SUBTE-POLSKA: memory, vitality and loves from the past


Subte-Polska is an Argentine gem about a nonagenarian chess master addressing his own memory, vitality and the need to find closure with his past.  A promising first feature for writer-director Alejandro Magnone, Subte Polska is the sleeper Must See at this year’s SFJFF.

Great movie. Off-putting title.

Tadeusz (Hector Bidonde) is a working class nonagenarian chess master. He’s still able to win several simultaneous chess matches, but his age is catching up to him and he has periods of confusion and memory loss. His doc has prescribed meds that counteract the memory loss, but he refuses to take them because they…wait for it…diminish his sexual performance.

His adult adopted son (Marcelo Xicarte) is understandably frustrated because he has to keep tracking down an unnecessarily (from his perspective) addled old man. And the son is in a touchy period in his own marriage.

Tadeusz is a Communist Jew who left Poland, his family and his girlfriend to fight fascism in the Spanish Civil War. He found another lover in Spain, but he left her,too, when they were defeated by Franco. Tadeusz’ family didn’t survive Hitler. That’s a lot of loss, and Tadeusz dealt with it by emigrating to Argentina and LITERALLY going underground. To avoid triggering painful memories, he gets a job constructing and then working in the Buenos Aires subway system. He sets up his son as a subway driver, and his best buddies also work in the subway, including the guy who runs the underground newsstand (Manuel Callau).

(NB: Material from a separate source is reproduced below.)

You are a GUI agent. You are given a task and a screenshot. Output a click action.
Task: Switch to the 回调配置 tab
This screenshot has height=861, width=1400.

As Subte-Polska unfolds, Magnone explores our sense of memory, and how we consciously and subconsciously handle both the cherished memories and the devastating ones.  As he takes and abstains from taking his meds, Tadeusz’s short-term memory ebbs and flows.  This is a guy who has framed his entire life to suppress the memories of his youth, but he begins to remember his youth more and more vividly.  As he remembers, he feels a need to find closure.

Tadeusz is a strong-willed person, and Subte-Polska is pretty funny as he causes consternation in his son, doctor and friends – in everybody except his well-serviced girlfriend and his ball-busting old friend from their first days underground.  Marcelo Xicarte and Manuel Callau both prove to be excellent comic actors.

Speaking of acting, Hector Bidonde delivers a magnificent lead performance.  Bidonde plays someone who has always been determined to do what he wants, stubborn to his core, still confident in his beliefs, mental acuity and sexual prowess, but occasionally shaken by moments of confusion.

You have three chances to catch Subte-Polska at the San Francisco Jewish Film Festival:

  • Cinearts (Palo Alto), Sunday, July 23 4:25 PM
  • Castro (San Francisco), Wednesday, July 26 4:05 PM
  • Albany Twin (Twin), Tuesday, August 1 6:30 PM.

The SFJFF runs from July 20 through August 6 at theaters in San Francisco, Palo Alto, Albany, San Rafael and Oakland. You can peruse the entire program and buy tickets and passes at San Francisco Jewish Film Festival.

Subte-Polska is funny, insightful and moving. I’m still mulling it over.  This film deserves a US distributor – and a US distributor who changes the title. After all, it’s a subtitled movie about a 90-year-old; ya gotta help the audience want to see this.  It’s the under-the-radar Must See at this year’s SFJFF.